On August 14th, 2019, Customs and Border Protection published a proposal to amend the regulations that require customs brokers to collect certain information from importers to enable the customs brokers to verify the identity of importers, including nonresident importers.
The amendment suggests adding a add a new section, 111.43, entitled Importer Identity Verification. The proposal is an effort to create and standardize the process by which customs brokers verify the identity of importers.
Brokers would be required to collect and verify the following, but not limited to, information concerning each importer:
the client’s name;
for a client who is an individual, his/her date of birth;
for a client that is a partnership, corporation or association, the grantor’s date of birth;
for a client that is a partnership, corporation or association, the client’s trade or fictitious names;
the physical address and phone number (for a client that is a partnership, corporation or association, the physical location is the client’s headquarters);
the client’s e-mail address and business website;
a copy of the grantor’s unexpired government-issued photo identification;
the client’s Internal Revenue Service, employer identification or importer of record number;
the client’s publicly-available business identification number;
a recent credit report;
a copy of the client’s business registration and license with the state; and
the grantor’s authorization to execute a power of attorney on behalf of the importer.

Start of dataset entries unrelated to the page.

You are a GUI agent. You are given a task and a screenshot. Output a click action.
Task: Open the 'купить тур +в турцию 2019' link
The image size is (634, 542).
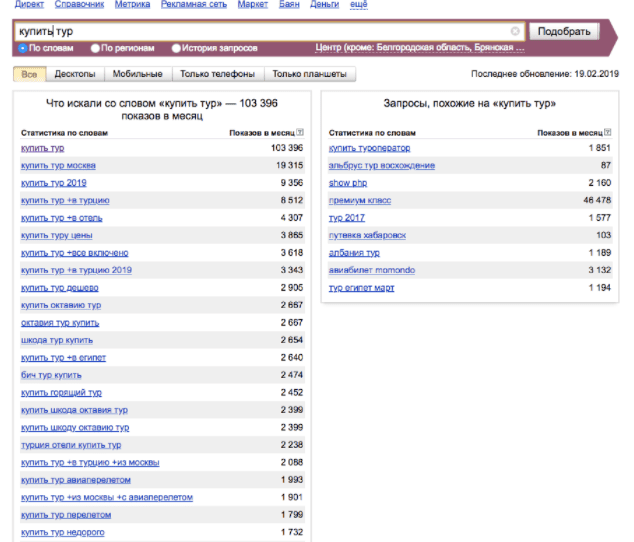pos(76,270)
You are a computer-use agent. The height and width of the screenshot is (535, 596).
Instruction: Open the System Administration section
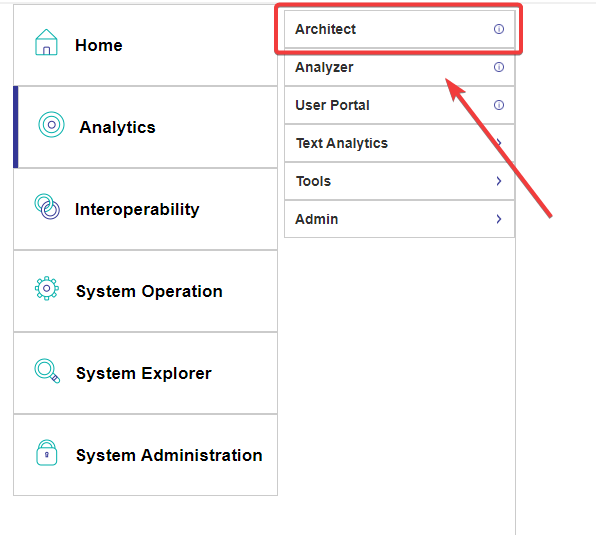tap(146, 455)
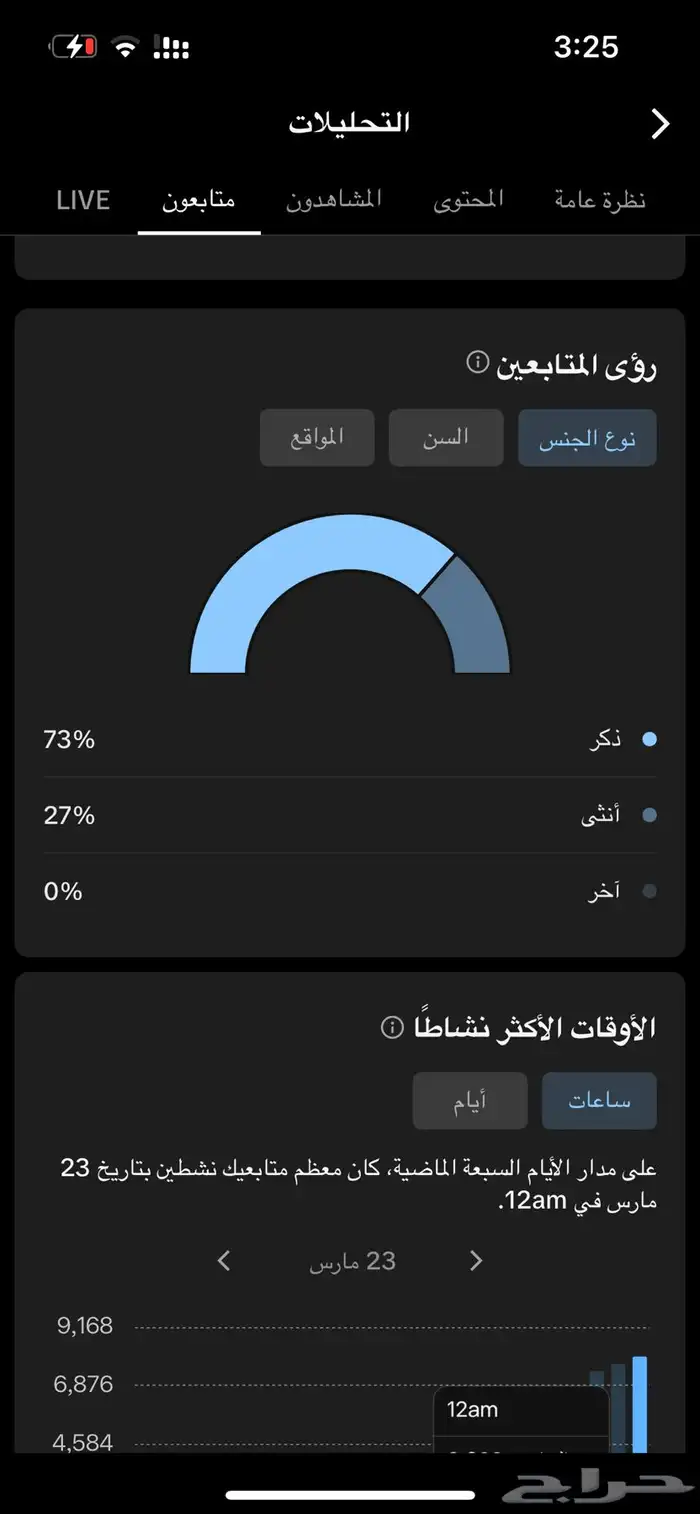Switch to the المحتوى tab
700x1514 pixels.
[468, 200]
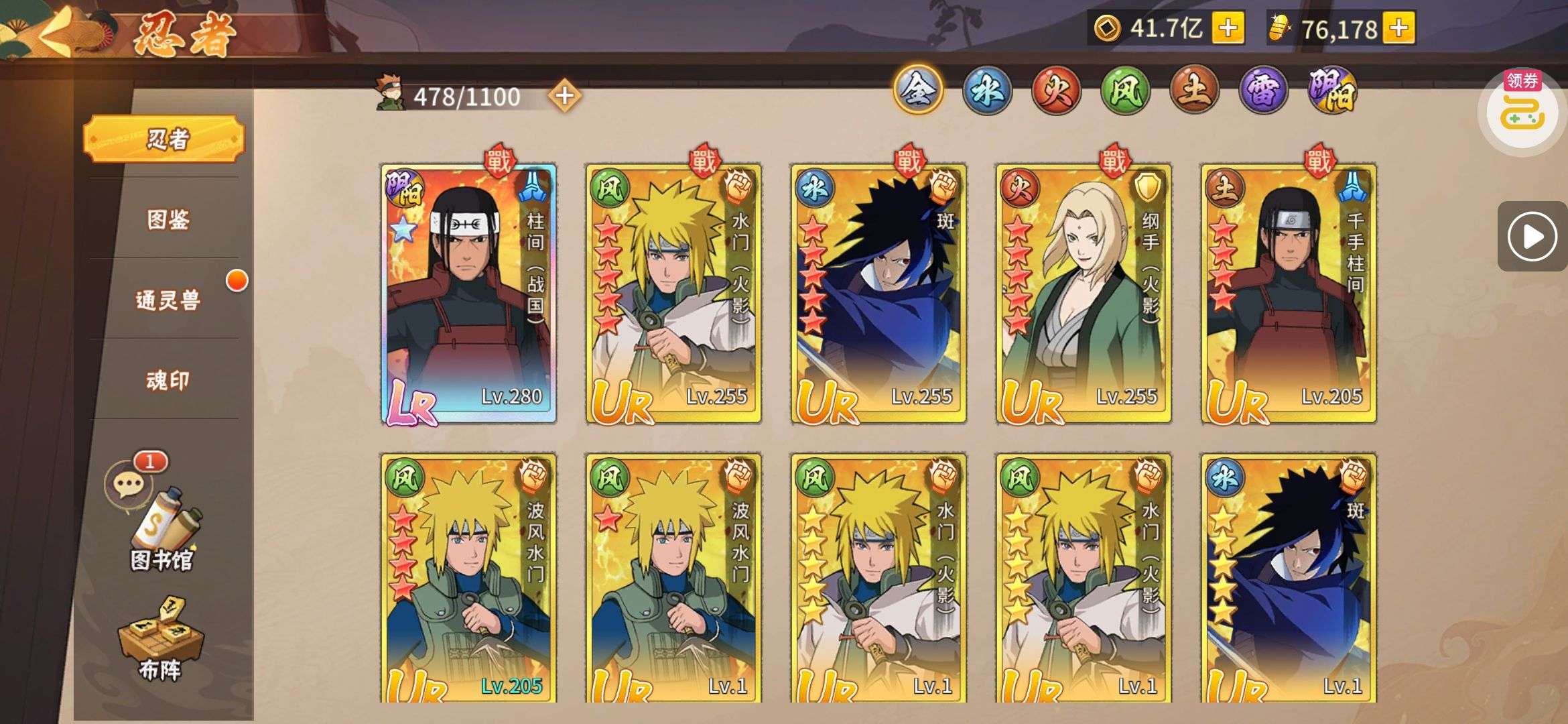
Task: Click the play button on right edge
Action: pyautogui.click(x=1532, y=237)
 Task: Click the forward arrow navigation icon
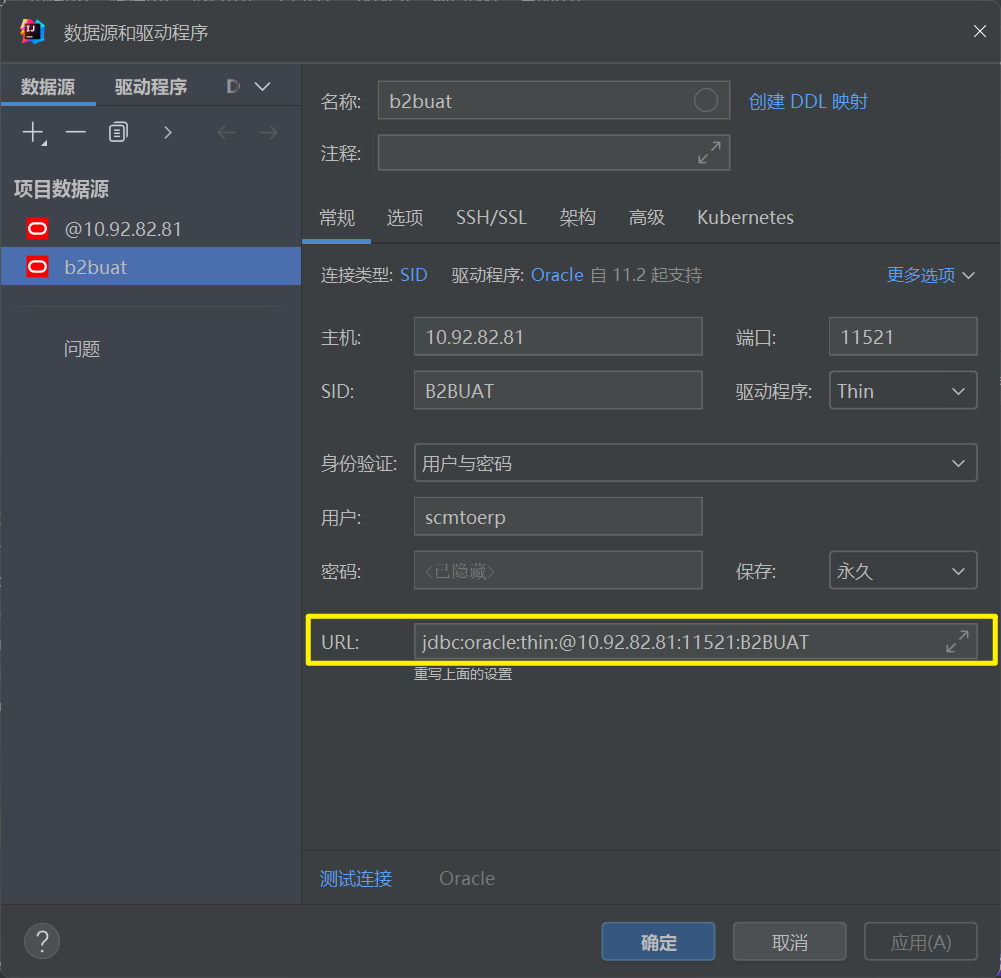point(268,132)
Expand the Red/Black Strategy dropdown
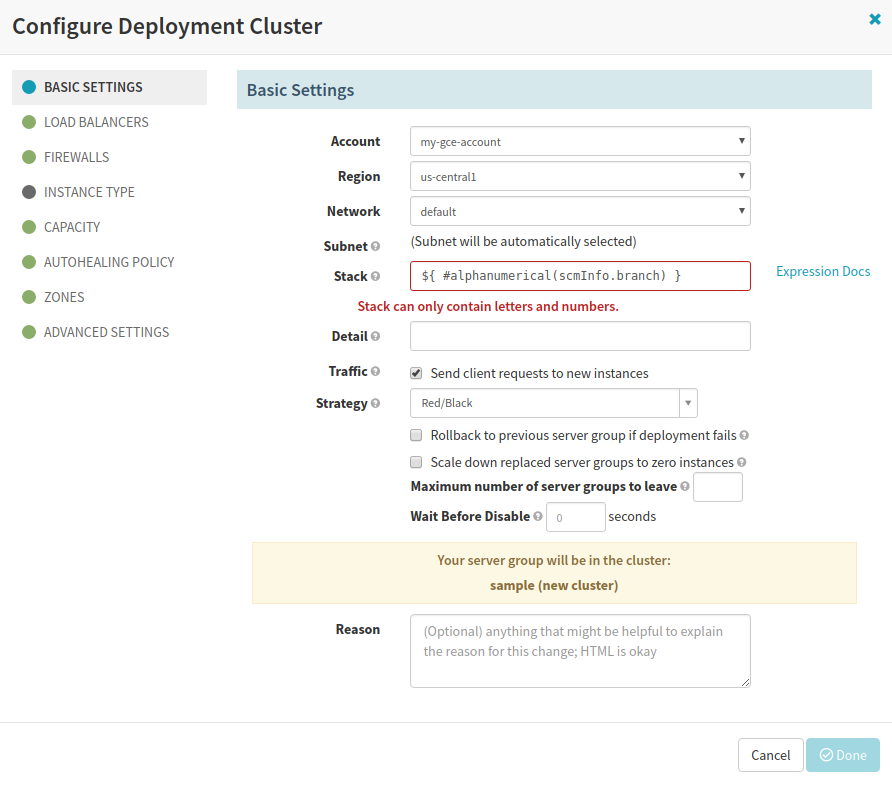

Prior to transacting customs business on behalf of a client, the customs broker would be required to verify the foregoing information and determine whether the client is a sanctioned or restricted person or entity, or if the client is suspended or disbarred from doing business with the U.S. Government.
The new rule would extend the verification requirement to existing clients and specific rules outlining the effective dates and process.
The rule would also impose penalties on customs brokers for noncompliance. The proposed penalty consists of a monetary penalty not to exceed $10,000 per client, or revocation or suspension of the customs broker’s license or permit.
The full notice in the Federal Register can be found here.
Comments to the proposed rule must be received by CBP on or before October 15, 2019. Federal eRulemaking Portal at http://www.regulations.gov. Follow the instructions for submitting comments via Docket No. USCBP-2019-0024.
We are aware of how time consuming and challenging it may be to manage these efforts. When the program is finalized, South East World Wide, Ltd. will do their utmost to streamline the process and ask for your support in assisting you with compliance.